---------- TEXT FOR ANALYSIS ----------

Lesson 3: How to Tune Model Settings for Better Output
Why This Lesson Matters
Even the best prompt won’t get you what you want if your model settings are off. These settings — like temperature, top-p, and output length — act as dials that let you control how creative, verbose, or structured your output is.
Whether you're writing marketing copy, analyzing data, or building a chatbot, knowing how to tune these levers gives you more control, less frustration, and better results.
Key Concepts & Definitions
- Temperature: How random or deterministic the output is
- Top-k: How many of the top token options the model considers
- Top-p: Limits token selection based on cumulative probability
- Max Tkens: Caps the output length, controlling verbosity or truncation
Temperature
What it is:
Controls randomness. Low temperature = focused and repeatable. High temperature = creative and diverse.
Use when:
- 0.0–0.3 for factual, consistent responses (e.g., summaries, data tasks)
- 0.7–1.0 for creative writing, brainstorming, ideation
Example:
Prompt: “Write a story about a robot discovering music.”
- At temp 0.0: Straightforward, possibly bland
- At temp 1.0: Wild, imaginative, unexpected turns
Try This:
“Name a startup that makes smart socks.”

---------- ENTRIES SHOWN ----------

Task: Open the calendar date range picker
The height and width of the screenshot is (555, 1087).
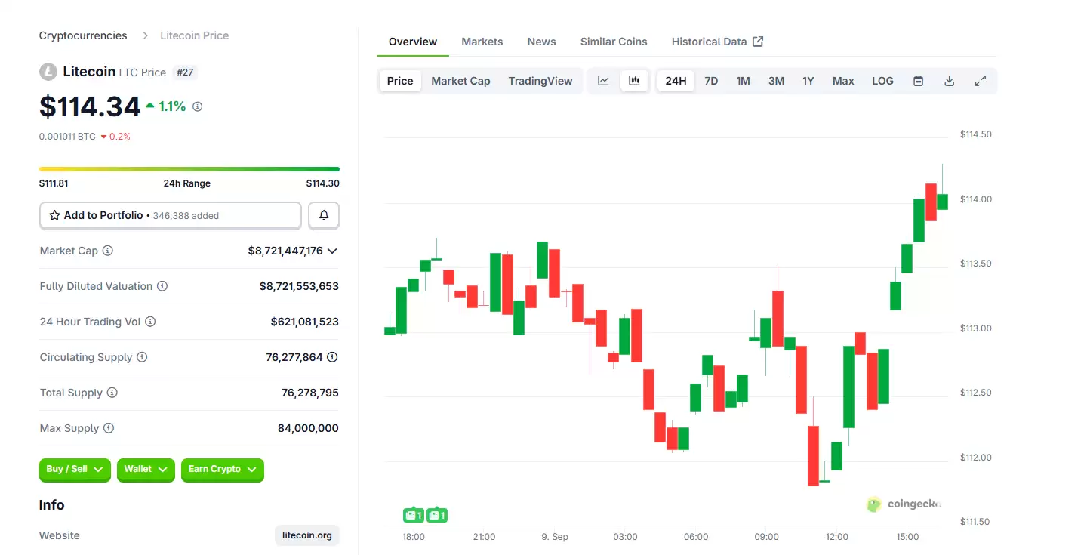Action: point(918,80)
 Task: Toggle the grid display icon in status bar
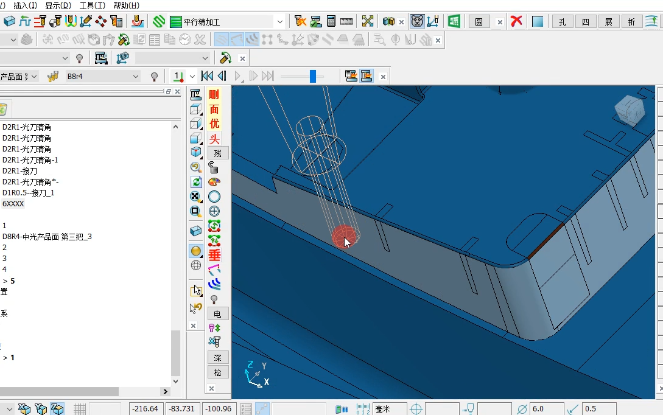(x=80, y=409)
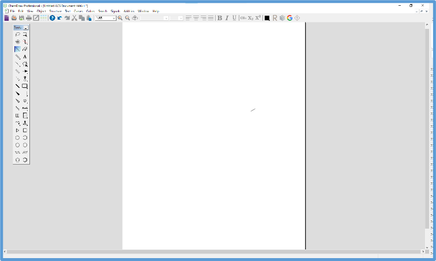The image size is (436, 261).
Task: Click the magnifier Zoom In icon
Action: [x=120, y=18]

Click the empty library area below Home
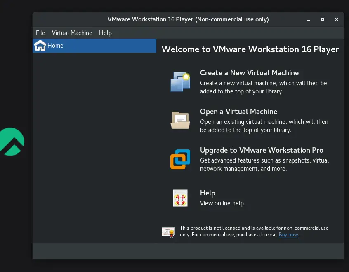[94, 144]
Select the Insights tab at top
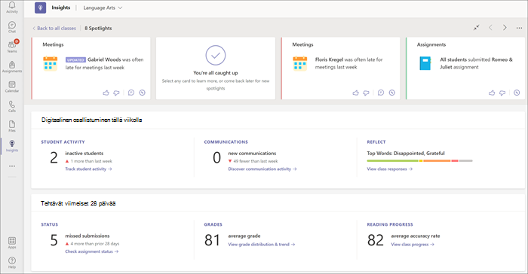 coord(60,8)
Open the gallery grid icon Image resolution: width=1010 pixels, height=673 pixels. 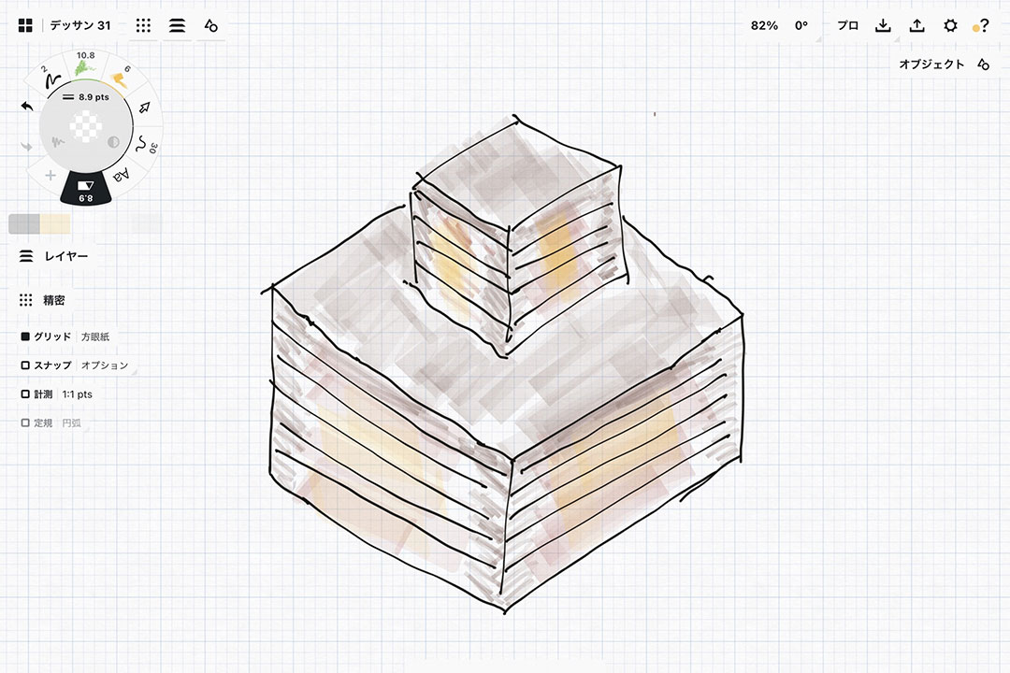click(x=25, y=25)
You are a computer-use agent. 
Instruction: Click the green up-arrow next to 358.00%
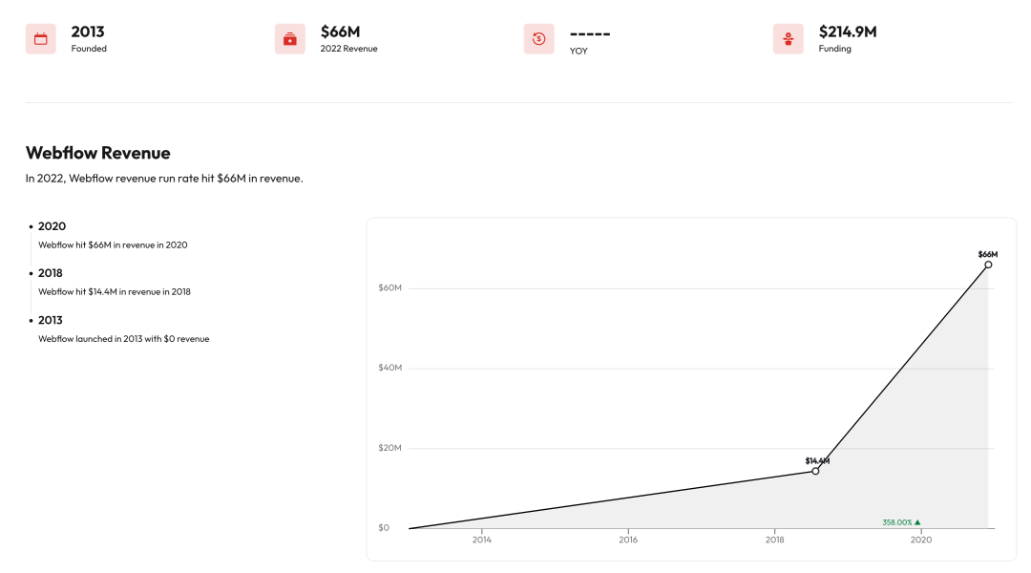918,522
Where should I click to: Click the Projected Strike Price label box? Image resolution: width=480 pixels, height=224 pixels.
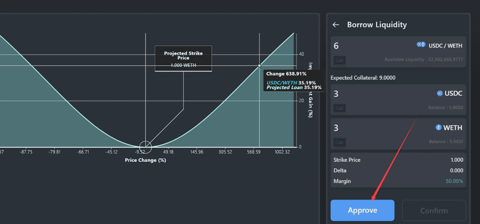tap(183, 58)
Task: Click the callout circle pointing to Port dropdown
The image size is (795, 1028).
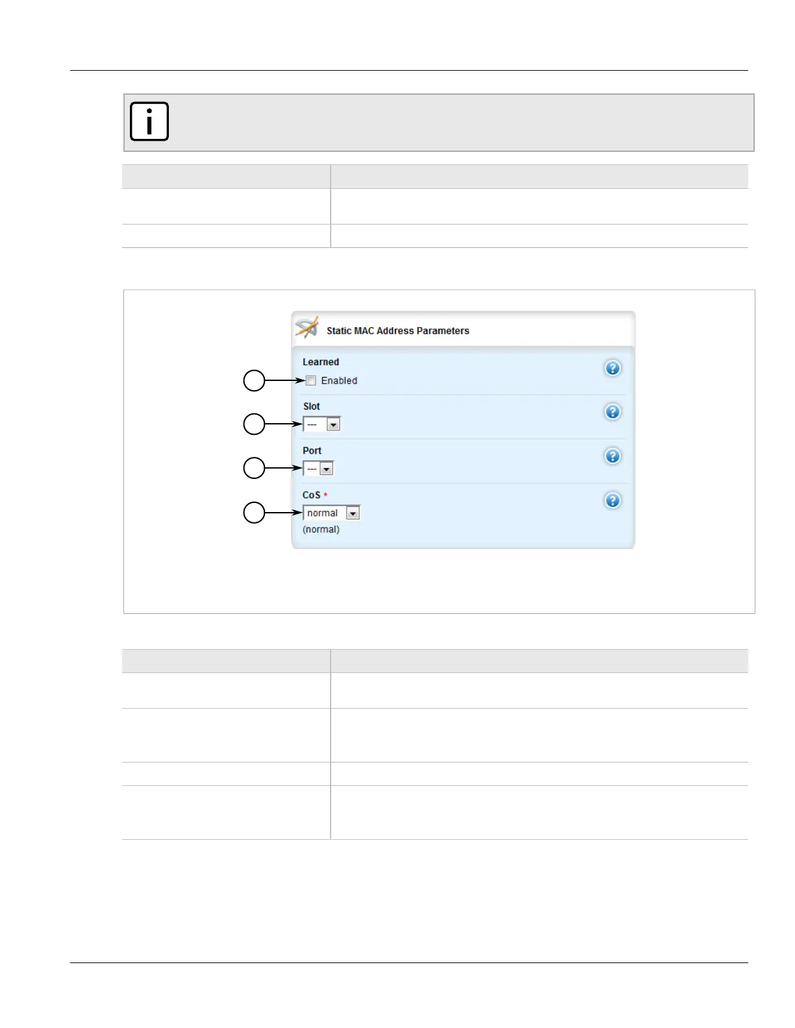Action: (x=254, y=469)
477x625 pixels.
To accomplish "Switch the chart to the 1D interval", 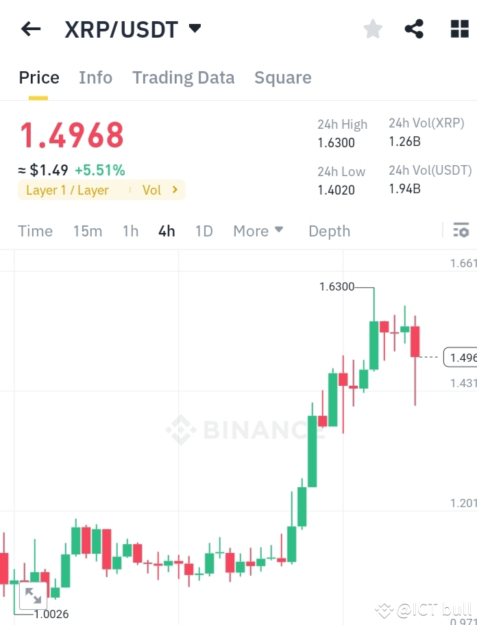I will [x=204, y=231].
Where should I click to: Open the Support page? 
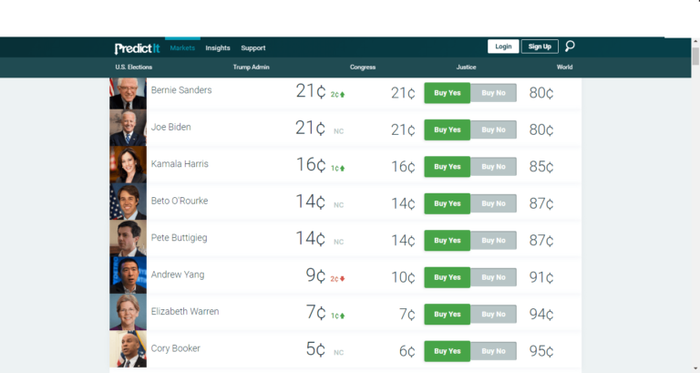(253, 47)
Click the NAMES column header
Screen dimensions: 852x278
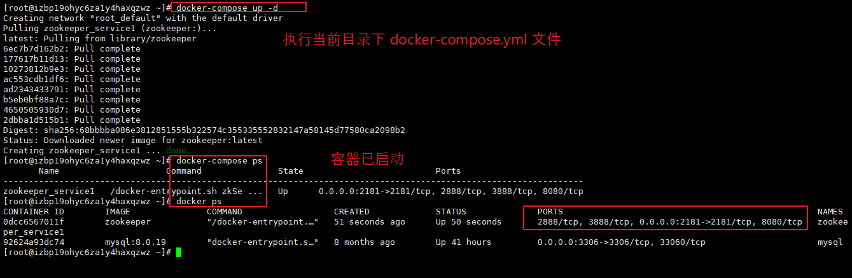point(830,212)
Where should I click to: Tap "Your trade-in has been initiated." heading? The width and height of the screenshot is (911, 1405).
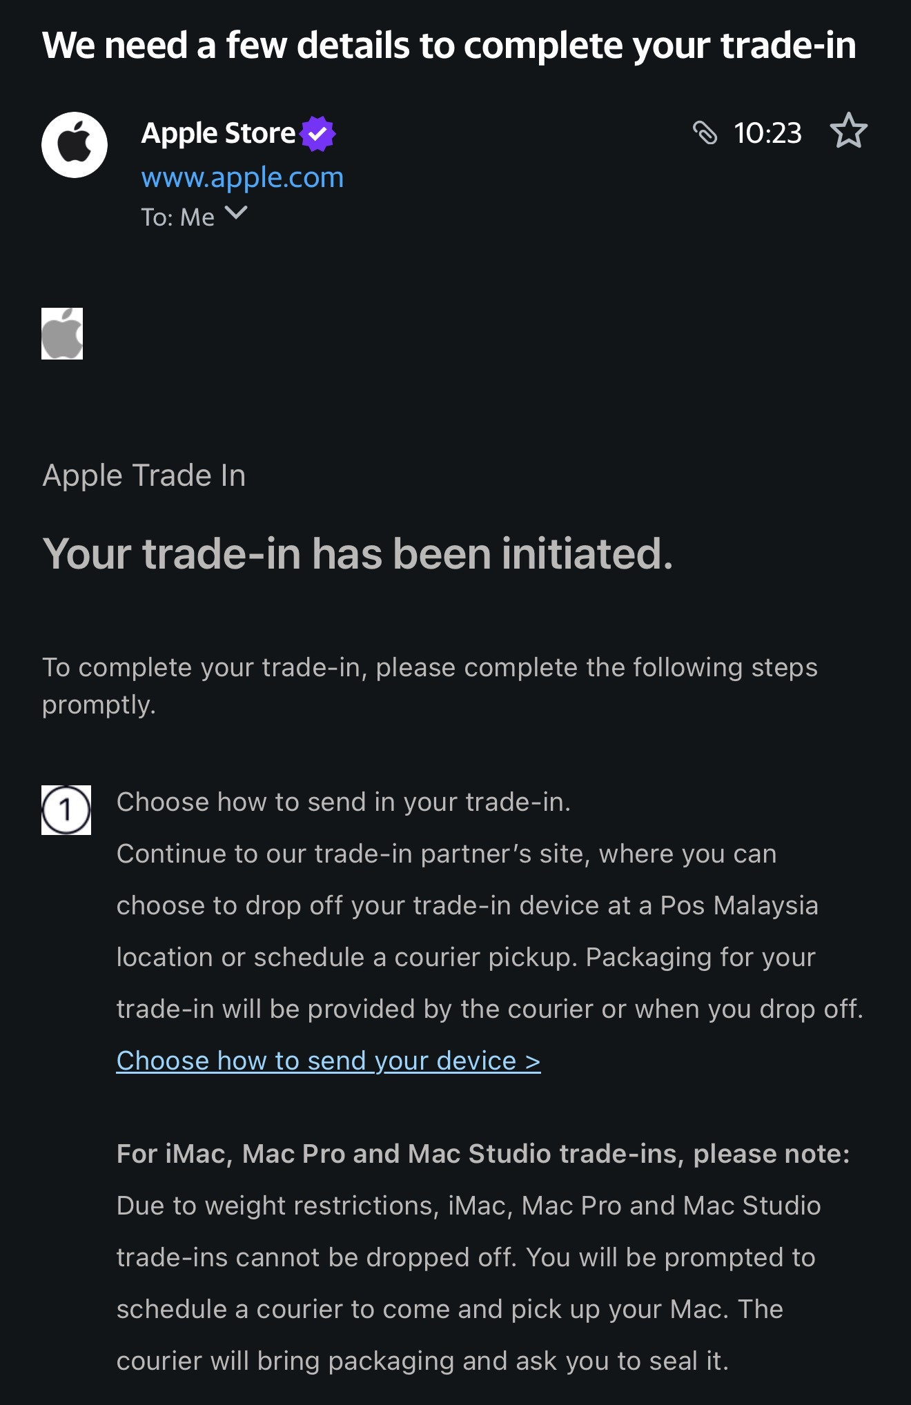pyautogui.click(x=357, y=554)
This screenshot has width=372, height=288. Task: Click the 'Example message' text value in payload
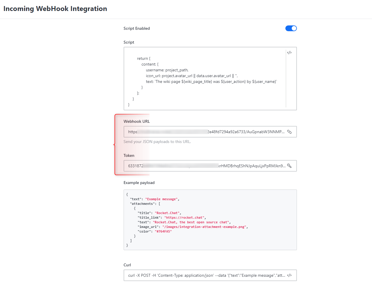161,199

----------

* [ACTIVITY LIST]:
1. Rewrite the paragraph of the model settings lesson above that begins "Even the best prompt" as a brief bulleted list, keeping its main facts.
2. Translate the following sentence from the model settings lesson above into Spanish: "Whether you're writing marketing copy, analyzing data, or building a chatbot, knowing how to tune these levers gives you more control, less frustration, and better results."

* [ANSWER SECTION]:
1.
- Incorrect model settings can prevent even the best prompt from producing the desired result.
- Settings such as temperature, top-p, and output length function as dials.
- They control how creative, verbose, or structured the output is.

2. Ya sea que estés redactando textos publicitarios, analizando datos o creando un chatbot, saber cómo ajustar estas palancas te da más control, menos frustración y mejores resultados.